Our lives provide curing and enlightenment whenever we willfully enter into each other’s lives and intentionally settle down, sharing space and risk and success and failure with each other.  I am not talking about a kind of sharing that describes a kind of coincidental occupation of the same place at the same time.  Rather, I am describing a kind of existence that is deeply present, a kind of presence that involves a type of knowledge about each other that is not found in mere conversations but through shared experience and loss and joy.  Such a sharing is not shallow.  Such a sharing is found only when we take time to get to know each other’s pasts and each other’s dreams, each other’s strengths and each other’s weaknesses.  It takes time.  And, it takes intentionality.  Moreover, it takes a dedication to resist efforts at passive or accidental or tangential sharing of our lives and to combat efforts at habits and commitments that dislodge or dissolve connectedness.  


In a world defined more by mobility and fad than fixedness and permanence such a witness and embodiment seems all the more necessary yet all the more difficult. 

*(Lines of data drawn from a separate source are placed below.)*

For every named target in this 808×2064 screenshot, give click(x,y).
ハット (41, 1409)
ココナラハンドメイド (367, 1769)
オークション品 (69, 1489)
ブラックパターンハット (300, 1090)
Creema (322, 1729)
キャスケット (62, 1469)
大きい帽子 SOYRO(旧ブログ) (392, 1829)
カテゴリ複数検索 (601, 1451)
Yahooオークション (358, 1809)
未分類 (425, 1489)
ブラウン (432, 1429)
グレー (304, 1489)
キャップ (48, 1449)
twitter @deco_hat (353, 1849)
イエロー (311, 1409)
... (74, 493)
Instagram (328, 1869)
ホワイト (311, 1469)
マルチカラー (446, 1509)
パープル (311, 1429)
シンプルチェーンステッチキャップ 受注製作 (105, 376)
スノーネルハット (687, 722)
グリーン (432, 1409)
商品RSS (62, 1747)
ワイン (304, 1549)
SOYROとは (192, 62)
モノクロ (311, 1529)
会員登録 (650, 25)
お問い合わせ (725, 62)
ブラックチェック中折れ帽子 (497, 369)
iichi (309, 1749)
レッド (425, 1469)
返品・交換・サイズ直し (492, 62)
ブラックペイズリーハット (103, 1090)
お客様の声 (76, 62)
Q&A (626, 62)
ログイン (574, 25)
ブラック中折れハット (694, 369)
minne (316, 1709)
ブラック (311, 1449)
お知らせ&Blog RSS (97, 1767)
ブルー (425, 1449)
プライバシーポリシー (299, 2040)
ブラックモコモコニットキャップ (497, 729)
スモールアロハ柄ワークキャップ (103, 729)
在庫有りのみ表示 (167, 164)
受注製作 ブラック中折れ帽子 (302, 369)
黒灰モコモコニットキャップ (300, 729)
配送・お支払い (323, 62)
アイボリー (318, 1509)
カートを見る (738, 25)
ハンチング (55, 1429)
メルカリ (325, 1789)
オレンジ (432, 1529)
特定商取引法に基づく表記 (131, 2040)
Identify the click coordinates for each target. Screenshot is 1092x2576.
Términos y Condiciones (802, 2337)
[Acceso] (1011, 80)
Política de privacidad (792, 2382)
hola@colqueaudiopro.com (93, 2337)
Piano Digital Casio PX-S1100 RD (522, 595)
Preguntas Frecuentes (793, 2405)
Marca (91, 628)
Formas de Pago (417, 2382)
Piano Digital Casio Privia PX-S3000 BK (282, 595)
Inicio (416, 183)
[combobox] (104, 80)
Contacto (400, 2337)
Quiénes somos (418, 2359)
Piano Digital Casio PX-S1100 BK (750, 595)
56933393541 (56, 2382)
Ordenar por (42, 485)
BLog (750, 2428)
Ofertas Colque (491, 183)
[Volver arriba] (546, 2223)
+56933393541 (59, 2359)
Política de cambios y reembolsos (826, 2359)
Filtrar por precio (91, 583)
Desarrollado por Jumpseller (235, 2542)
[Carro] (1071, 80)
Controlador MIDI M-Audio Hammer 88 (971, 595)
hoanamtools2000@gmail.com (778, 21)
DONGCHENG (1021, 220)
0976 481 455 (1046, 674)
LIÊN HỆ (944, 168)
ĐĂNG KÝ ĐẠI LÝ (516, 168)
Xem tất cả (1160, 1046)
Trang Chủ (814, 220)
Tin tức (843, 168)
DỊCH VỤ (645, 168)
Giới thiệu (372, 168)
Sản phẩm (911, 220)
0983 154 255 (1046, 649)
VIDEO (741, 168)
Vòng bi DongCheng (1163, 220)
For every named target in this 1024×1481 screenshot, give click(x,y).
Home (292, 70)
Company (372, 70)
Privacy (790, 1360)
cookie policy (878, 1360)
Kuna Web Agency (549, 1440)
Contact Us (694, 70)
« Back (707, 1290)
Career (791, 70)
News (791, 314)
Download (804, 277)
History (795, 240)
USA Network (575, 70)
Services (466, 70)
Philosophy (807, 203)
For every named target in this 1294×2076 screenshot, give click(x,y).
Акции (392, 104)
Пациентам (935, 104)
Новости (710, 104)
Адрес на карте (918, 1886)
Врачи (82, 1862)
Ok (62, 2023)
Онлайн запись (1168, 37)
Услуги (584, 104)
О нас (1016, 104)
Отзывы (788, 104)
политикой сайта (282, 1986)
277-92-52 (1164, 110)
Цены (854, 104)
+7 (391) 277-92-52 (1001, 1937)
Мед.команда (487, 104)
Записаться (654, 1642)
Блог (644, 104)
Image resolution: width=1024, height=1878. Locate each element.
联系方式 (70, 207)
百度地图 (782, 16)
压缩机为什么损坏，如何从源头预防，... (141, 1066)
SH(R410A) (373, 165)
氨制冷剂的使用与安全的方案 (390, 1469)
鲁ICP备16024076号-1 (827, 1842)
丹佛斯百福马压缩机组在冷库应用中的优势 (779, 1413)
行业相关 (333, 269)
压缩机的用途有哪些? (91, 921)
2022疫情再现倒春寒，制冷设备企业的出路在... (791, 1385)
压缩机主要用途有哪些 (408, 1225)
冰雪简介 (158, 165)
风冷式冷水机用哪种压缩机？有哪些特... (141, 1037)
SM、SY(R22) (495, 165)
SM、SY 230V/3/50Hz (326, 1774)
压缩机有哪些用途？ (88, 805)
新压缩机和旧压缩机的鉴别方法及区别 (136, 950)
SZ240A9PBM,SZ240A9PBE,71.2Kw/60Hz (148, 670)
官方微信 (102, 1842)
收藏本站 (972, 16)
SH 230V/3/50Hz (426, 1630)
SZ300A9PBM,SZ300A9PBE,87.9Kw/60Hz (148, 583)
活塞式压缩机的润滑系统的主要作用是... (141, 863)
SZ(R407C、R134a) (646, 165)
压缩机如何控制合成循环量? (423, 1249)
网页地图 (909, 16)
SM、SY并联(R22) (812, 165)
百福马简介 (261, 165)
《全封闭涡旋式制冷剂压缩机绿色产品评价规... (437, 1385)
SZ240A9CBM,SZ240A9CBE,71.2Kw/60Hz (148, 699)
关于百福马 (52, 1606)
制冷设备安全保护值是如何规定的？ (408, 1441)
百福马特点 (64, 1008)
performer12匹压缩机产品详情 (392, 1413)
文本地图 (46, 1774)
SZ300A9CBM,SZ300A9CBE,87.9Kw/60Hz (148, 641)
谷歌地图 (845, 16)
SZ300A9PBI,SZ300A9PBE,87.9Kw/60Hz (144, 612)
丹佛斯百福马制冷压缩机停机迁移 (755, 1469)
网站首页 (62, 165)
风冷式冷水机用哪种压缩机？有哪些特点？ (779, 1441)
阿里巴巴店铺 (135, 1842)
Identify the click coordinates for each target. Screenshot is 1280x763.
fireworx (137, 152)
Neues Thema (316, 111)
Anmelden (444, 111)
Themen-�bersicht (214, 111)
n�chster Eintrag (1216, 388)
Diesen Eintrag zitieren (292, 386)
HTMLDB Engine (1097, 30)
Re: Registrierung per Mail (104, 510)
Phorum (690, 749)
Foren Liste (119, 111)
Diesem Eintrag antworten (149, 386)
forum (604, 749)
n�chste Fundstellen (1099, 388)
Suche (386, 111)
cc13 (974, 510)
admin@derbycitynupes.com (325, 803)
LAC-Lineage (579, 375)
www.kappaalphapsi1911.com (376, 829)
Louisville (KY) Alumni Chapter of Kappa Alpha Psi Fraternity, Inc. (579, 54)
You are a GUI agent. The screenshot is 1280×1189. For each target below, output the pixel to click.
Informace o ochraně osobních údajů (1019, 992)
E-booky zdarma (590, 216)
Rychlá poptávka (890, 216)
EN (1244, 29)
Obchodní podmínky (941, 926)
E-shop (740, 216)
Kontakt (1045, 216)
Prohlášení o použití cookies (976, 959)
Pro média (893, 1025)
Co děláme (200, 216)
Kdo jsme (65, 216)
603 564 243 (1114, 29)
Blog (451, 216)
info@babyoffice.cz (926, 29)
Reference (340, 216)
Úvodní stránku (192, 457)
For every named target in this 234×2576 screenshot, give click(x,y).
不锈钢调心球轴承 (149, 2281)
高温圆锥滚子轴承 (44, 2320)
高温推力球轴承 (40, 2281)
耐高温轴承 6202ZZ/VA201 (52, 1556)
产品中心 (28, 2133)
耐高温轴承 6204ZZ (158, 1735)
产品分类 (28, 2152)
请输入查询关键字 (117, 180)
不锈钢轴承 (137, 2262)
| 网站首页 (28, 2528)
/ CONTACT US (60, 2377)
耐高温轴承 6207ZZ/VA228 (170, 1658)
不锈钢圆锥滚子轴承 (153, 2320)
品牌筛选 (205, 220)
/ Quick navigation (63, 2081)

Concretely, the poignancy of that need for the healing impact of a deeply shared life seems more evident in a society blighted by a housing and economic crisis that forces families to abandon homes and communities in order to find new, cheaper places to live and other work.  The tragedy of what has happened over the past decade and the corresponding requirement of the faithful to pursue and witness to different economic and housing policies that center on building communities more than building wealth seems patent. 


Do not get me wrong.  Wealth and the building of wealth is not the problem.  Recall the proverb tucked into the First Letter to Timothy in the New Testament: “For the love of money is a root of all kinds of evil, and in their eagerness to be rich some have wandered away from the faith and pierced themselves with many pains” (6:10). 


Piercing it is! 


Money does not seem to be the problem.  Rather, the problem is with the assumption that building wealth (and with creating systems that enable the building of wealth) must take precedence over building lives together and over promoting polices that build and encourage community.  Wealth exists to serve our communities and us . . . not the inverse.  In many respects, we (and the systems we created) seem to have forgotten that.


In practical and profound ways, a call to be salt and light appears, also, to manifest in calls for transformation of our society to imagine the social ramifications of our policies as much, if not more, than the financial outcomes.  There must be a way of doing both, of enabling economic and communal growth, of strengthening the social fabric and the financial bottom line.  


Bonhoeffer seems to suggest that he envisions a different way forward.  The life of faith is always about a new economics, a new way of living in the household of the world.  It is a way of living more indicative of shared life than of achieved success, gracious giving and receiving than aggressive earning.  Such a life of discipleship will not be easy.  It will, as Bonhoeffer reminds us, be costly indeed.  But, as we have learned through our most recent social and economic experiences, so will the alternative.  


So, live well.  Live with each other.  Be transformed and envision the change that such transformation requires.  


Have a great rest of the week and see you along the way.